Rushing worked for Alliance Defending Freedom, a conservative Christian organization that has been classified as a hate group by the Southern Poverty Law Center. She has argued that there were “moral and practical” reasons for banning same-sex marriage.
But it’s her age that may be most notable: She is 37. If she gets confirmed this week, as expected, she will be the youngest federal judge in the country. She has practiced law for only nine years, and her career has focused on defending corporations. She has tried just four cases to verdict or judgment.
Long after this week’s Senate vote, after Trump and Senate Majority Leader Mitch McConnell (R-Ky.) are gone, after the 2020 presidential election that the media is so focused on right now, Rushing will be on the U.S. Court of Appeals for the 4th Circuit interpreting statutes and making consequential decisions that affect millions of Americans.
With little fanfare, Republicans advanced her nomination Monday on a party-line vote of 52-43. Her final confirmation vote is expected Tuesday.
Rushing, who is a partner at the D.C.-based law firm Williams & Connolly, is not the only exceptionally young judicial nominee getting a Senate vote this week. McConnell has teed up votes for U.S. circuit court nominees Eric Murphy and Chad Readler, who are 40 and 46, respectively.
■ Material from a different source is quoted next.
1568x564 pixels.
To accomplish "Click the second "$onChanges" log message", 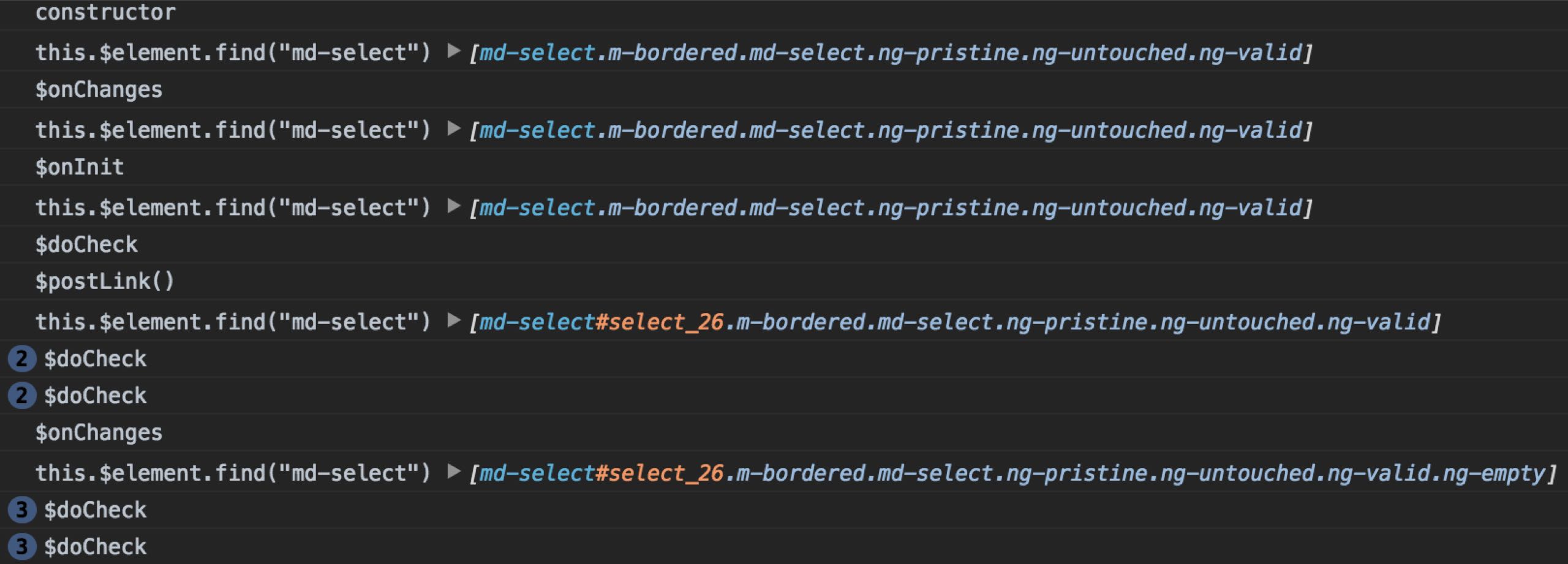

All three have the ideological bent that Trump is looking for in his court picks. Murphy, the solicitor general of Ohio, has fought to make it easier to disenfranchise voters, argued against marriage equality in the landmark 2015 Obergefell v. Hodges case before the Supreme Court and argued against reproductive rights. Readler, who is Trump’s acting assistant attorney general for the Justice Department’s civil division, filed a brief in favor of striking down the Affordable Care Act, defended efforts to weaken voting rights and defended Trump’s ban on transgender people serving in the military.
All three are members of the conservative Federalist Society, which has been driving Trump’s judicial selection process and funneling anti-abortion and anti-LGBTQ nominees to the White House.